The next step could be to find out which SPNs are available. To obtain all SPNs from an AD, you could use this command:

Discover-PSInterestingServices -GetAllForestSPNs

This will give you a good amount of information that can be used to continue the attack. If you only want to know the service accounts that are currently configured with an SPN, you could also use the following command:

Find-PSServiceAccounts -Forest

You could also leverage Mimikatz to obtain information about the Kerberos tickets, using the following command:

mimikatz # kerberos::list

Figure 8.19: Mimikatz can obtain information about Kerberos tickets

Another approach is to attack AD by exploiting the vulnerability MS14-068. Although this vulnerability is old (November 2014), it is very powerful since it allows a user with a valid domain account to obtain administrator privileges by creating a forged privilege account certificate (PAC) that contains the administrator account membership, inside a ticket request (TG_REQ) sent to the key distribution center (KDC).

Admin shares

Admin shares are advanced file management features found in Windows OS. They allow an admin to share files with other admins on a network. Admin shares are commonly used to access root folders and to grant read/write access to the drives of a remote computer (for example, C$, ADMIN$, IPC$). By default, normal users cannot access these shared files since they are only visible to system admins. Therefore, admins take comfort in the fact that these shares are secure since they are the only ones that can see and use them. However, several recent cyberattacks have involved hackers taking advantage of the admin shares to move laterally to compromise remote systems. Once the hackers have breached into a legitimate admin account, they can see the admin shares on the network. They can, therefore, connect to remote computers with admin privileges. This allows them to freely roam around a network while discovering usable data or sensitive systems to pilferage.

Pass the Ticket

Users can be authenticated to Windows systems using Kerberos tickets without the burden of retyping account passwords. Hackers can take advantage of this to gain access to new systems. All they need to do is steal valid tickets for accounts. This is achieved through credential dumping. Credential dumping is a collective name given to various methods of obtaining login information from an OS. To steal Kerberos tickets, hackers have to manipulate the domain controller’s API to simulate the process that remote domain controllers use to pull out password data.

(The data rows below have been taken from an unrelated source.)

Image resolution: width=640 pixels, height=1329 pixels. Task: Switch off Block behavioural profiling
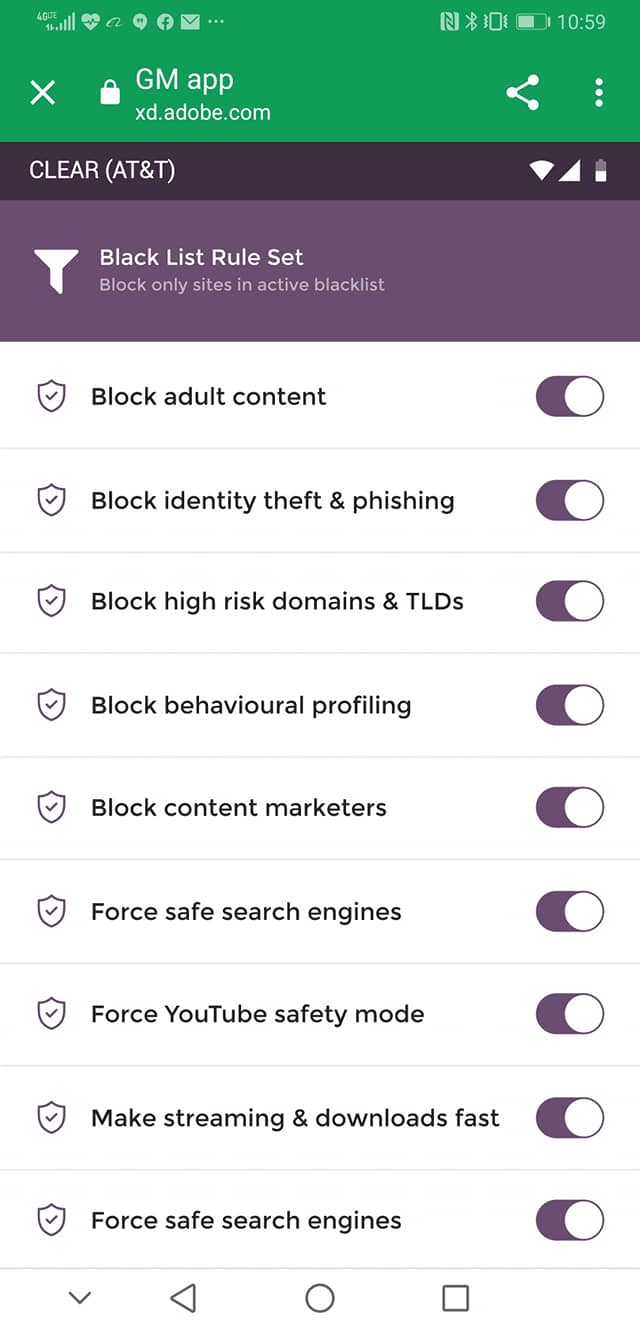point(570,705)
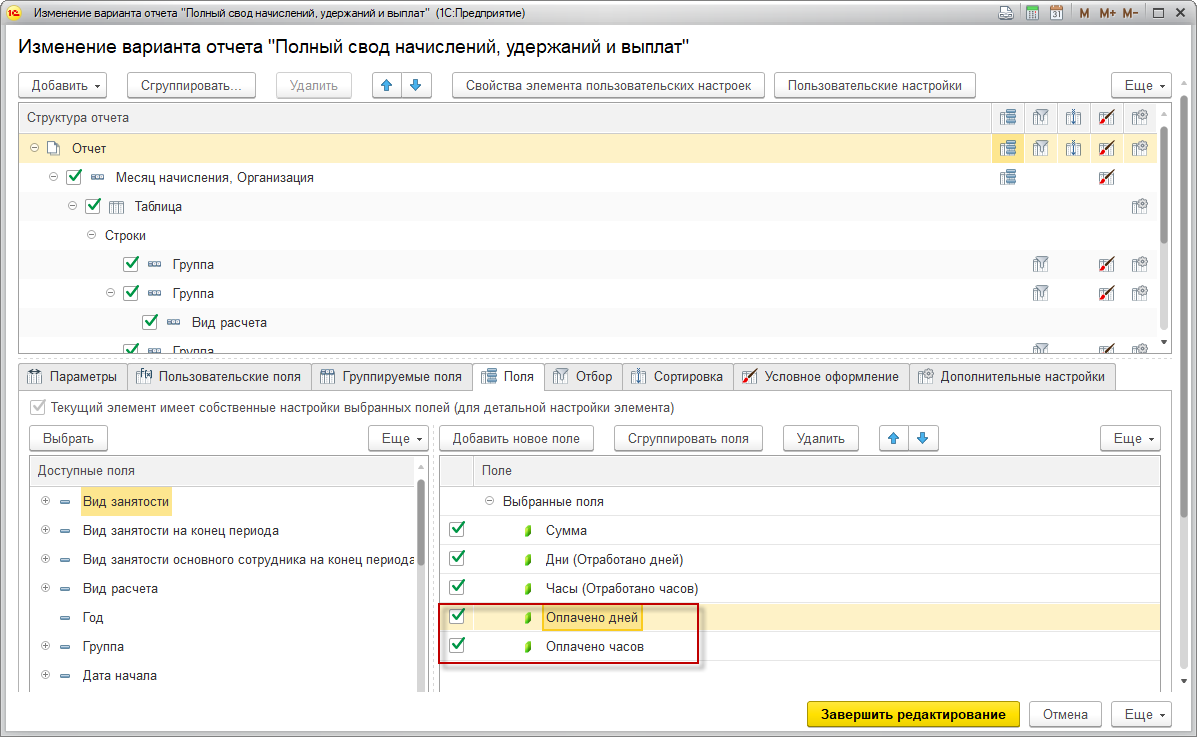Move selected field down in fields list
The width and height of the screenshot is (1197, 737).
coord(922,438)
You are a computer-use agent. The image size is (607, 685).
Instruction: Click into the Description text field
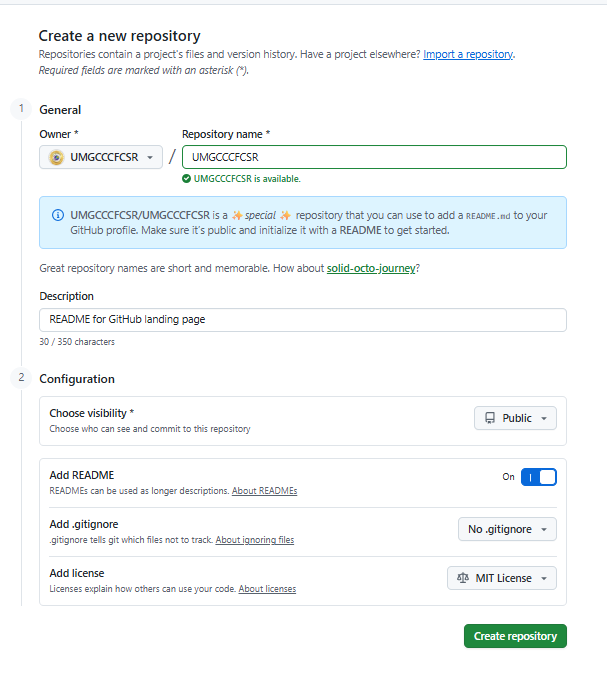click(x=303, y=320)

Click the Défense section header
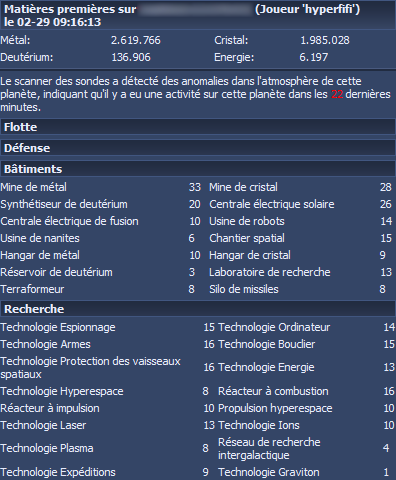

Admins usually run DCSync to obtain credentials from the AD. These credentials are passed as hashes. Hackers can run DCSync to obtain the hashed credentials, which can be used to create a Golden Ticket to be used in the Pass the Ticket attack. With the Golden Ticket, a hacker can generate tickets for just about any account listed in AD. A ticket can be used to grant an attacker access to any resources that the compromised user normally has access to.

Pass-the-Hash (PtH)

This is a lateral movement technique used in Windows systems where hackers take advantage of password hashes to authenticate themselves to directories or resources. All a hacker needs to achieve this is to get a password hash for a user on a network. When the hash has been obtained, the hacker will use it to authenticate themselves into other connected systems and resources that the compromised user account has access privileges to. The following is a step-by-step explanation of how this happens.

The hacker breaches the target system and obtains all the stored NTLM hashes on it. These will include hashed passwords of all user accounts that have logged in to the computer. A commonly used tool to obtain hashes is Mimikatz. In many organizations, it is common to find that admin accounts have signed into computers either post-purchase for initial setup or later on for technical support.

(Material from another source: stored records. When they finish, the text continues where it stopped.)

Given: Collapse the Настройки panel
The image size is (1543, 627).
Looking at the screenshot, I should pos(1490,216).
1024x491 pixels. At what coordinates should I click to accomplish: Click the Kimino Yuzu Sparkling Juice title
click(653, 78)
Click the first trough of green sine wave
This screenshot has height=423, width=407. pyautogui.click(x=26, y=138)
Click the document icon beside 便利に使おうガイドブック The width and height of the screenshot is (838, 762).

This means that there are usually high chances of hackers finding NTLM hashes of admin-level accounts on normal user computers.

Mimikatz has a “sekurlsa: pass the hash” command that uses an NTLM hash to generate an access token of an admin account. Once the token has been generated, the hacker can steal it. Mimikatz has a “steal the token” command that steals the generated token. The token can then be used to perform privileged actions such as accessing admin shares, uploading files to other computers, or creating services on other systems. Besides the examples that were given in Chapter 7, Chasing User’s Identity, you can also use the PowerShell utility Nishang to harvest all local account password hashes with the Get- PassHashes command.

PtH is still one of the most common attack methods used by attackers. As a result, we want to share a bit more information to help you mitigate those attacks better.

Credentials: Where are they stored?

We all know what a credential is and how important a role they play in today’s security world. It’s very common for credentials to be stored outside of Windows, such as on Sticky Notes. Everyone has their own reason for that, and we are not going to judge it in this book. Usually, credentials are stored on authoritative stores such as domain controllers and local account databases on local computers (such as SAM).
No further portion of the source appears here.